Task description: Rewrite the data below with every "Output a click action" replaced by "Return a single click action", leaving all other text unchanged.

Target pointing data:

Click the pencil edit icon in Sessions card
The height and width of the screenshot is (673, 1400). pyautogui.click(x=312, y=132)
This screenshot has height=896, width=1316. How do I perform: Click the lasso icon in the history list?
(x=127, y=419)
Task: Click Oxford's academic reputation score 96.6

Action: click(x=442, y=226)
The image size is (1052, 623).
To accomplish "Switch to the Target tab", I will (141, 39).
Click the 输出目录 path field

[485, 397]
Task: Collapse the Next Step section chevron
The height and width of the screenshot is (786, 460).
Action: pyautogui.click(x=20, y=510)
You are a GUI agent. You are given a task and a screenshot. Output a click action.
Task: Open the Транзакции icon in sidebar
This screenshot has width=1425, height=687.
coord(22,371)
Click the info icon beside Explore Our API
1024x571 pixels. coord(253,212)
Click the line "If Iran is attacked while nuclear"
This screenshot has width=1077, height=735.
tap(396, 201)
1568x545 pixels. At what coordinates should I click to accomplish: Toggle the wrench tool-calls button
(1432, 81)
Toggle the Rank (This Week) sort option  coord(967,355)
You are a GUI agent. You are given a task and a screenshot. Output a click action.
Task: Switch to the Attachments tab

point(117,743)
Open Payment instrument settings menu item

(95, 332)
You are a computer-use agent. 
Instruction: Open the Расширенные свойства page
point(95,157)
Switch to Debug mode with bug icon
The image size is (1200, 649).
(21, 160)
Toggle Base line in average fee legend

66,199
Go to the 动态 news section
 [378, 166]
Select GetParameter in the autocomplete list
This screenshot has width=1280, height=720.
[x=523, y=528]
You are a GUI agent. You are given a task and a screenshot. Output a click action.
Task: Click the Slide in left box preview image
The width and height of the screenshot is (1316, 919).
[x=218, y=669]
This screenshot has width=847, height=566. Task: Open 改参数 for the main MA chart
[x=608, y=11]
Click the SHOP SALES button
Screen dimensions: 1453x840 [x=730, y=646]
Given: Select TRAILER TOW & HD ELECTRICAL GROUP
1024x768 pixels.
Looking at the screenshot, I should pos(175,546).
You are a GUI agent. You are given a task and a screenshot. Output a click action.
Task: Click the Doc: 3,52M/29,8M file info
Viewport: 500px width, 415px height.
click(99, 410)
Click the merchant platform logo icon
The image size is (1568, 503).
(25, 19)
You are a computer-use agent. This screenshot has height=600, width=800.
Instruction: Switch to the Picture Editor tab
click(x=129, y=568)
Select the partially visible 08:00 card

In response:
Click the pencil edit icon in Sessions card
The height and width of the screenshot is (673, 1400). pyautogui.click(x=312, y=132)
This screenshot has height=896, width=1316. How do I perform: Click the lasso icon in the history list?
(x=127, y=419)
Task: Click Oxford's academic reputation score 96.6

Action: click(x=442, y=226)
The image size is (1052, 623).
To accomplish "Switch to the Target tab", I will (141, 39).
Click the 输出目录 path field

[485, 397]
Task: Collapse the Next Step section chevron
The height and width of the screenshot is (786, 460).
Action: pyautogui.click(x=20, y=510)
You are a GUI agent. You are given a task and a screenshot. Return a single click action.
Task: Open the Транзакции icon in sidebar
This screenshot has width=1425, height=687.
coord(22,371)
Click the info icon beside Explore Our API
1024x571 pixels. coord(253,212)
Click the line "If Iran is attacked while nuclear"
This screenshot has width=1077, height=735.
tap(396, 201)
1568x545 pixels. At what coordinates should I click to accomplish: Toggle the wrench tool-calls button
(1432, 81)
Toggle the Rank (This Week) sort option  coord(967,355)
You are a GUI agent. You are given a task and a screenshot. Return a single click action.
Task: Switch to the Attachments tab

point(117,743)
Open Payment instrument settings menu item

(95, 332)
You are a computer-use agent. 
Instruction: Open the Расширенные свойства page
point(95,157)
Switch to Debug mode with bug icon
The image size is (1200, 649).
(21, 160)
Toggle Base line in average fee legend

66,199
Go to the 动态 news section
 [378, 166]
Select GetParameter in the autocomplete list
This screenshot has width=1280, height=720.
[x=523, y=528]
You are a GUI agent. You are given a task and a screenshot. Return a single click action.
Task: Click the Slide in left box preview image
The width and height of the screenshot is (1316, 919).
[x=218, y=669]
This screenshot has width=847, height=566. Task: Open 改参数 for the main MA chart
[x=608, y=11]
Click the SHOP SALES button
Screen dimensions: 1453x840 [x=730, y=646]
Given: Select TRAILER TOW & HD ELECTRICAL GROUP
1024x768 pixels.
Looking at the screenshot, I should pos(175,546).
You are a GUI agent. You are given a task and a screenshot. Return a single click action.
Task: Click the Doc: 3,52M/29,8M file info
Viewport: 500px width, 415px height.
click(99, 410)
Click the merchant platform logo icon
The image size is (1568, 503).
(25, 19)
You are a computer-use agent. This screenshot has height=600, width=800.
Instruction: Switch to the Picture Editor tab
click(x=129, y=568)
Select the partially visible 08:00 card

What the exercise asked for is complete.